First, I will weigh homework as only 20% of the final grade.
Second, while I will allow you to discuss homework with others, when you begin to write down (or type in) your own personal answers, I will require  pledged under UVA's Honor Code  that you start with a blank page. That is, at that point, all prior sources of information from others must be closed down / hidden / erased. To put it another way, I don't care exactly how or from whom you learn the material  as long as THEN using the textbook, my lecture notes and your personal class notes (only!), you can proceed to solve the assigned problems. (But note that this homework policy does NOT extend to exams where consultation with others remains strictly prohibited).

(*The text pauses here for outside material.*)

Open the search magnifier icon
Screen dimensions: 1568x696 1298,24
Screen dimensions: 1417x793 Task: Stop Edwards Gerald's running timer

To the specifics: This class has a compressed schedule. But I know that some of you may have simultaneous job commitments. To deal with these conflicting demands, and after consultation with professors who've taught similarly compressed classes, I have decided on the following:
HOMEWORK:
Each week there will be two assignments. These will be due on Monday and Thursday mornings by 9 AM (meaning, I assume, that most of you will will do the work on Wednesday and Sunday evenings).
For the Thursday assignment, I will hold a live online homework discussion session at 5pm Wednesday evening. I will not give you the answers, but I will work with you to identify the key bits of knowledge and to point you in the right direction. At least I will do that if you actively participate in the discussion (if you sit online silently, I reserve the right to do the same).
I will not provide the same assistance for the assignments due on Mondays. That is because I want those assignments to serve as your weekly selftest as to whether you are keeping up with the class. If these assignments give you trouble, seek help immediately (this is not a class to fall behind in)!
TESTS:
There will be a midterm exam (given in lieu of homework assignments) covering material up to and including basic diodes. We complete that material by class hour 20 (i.e. Monday July 26). But to allow for some homework experience with the material, l assign that midterm over the following week of August 29.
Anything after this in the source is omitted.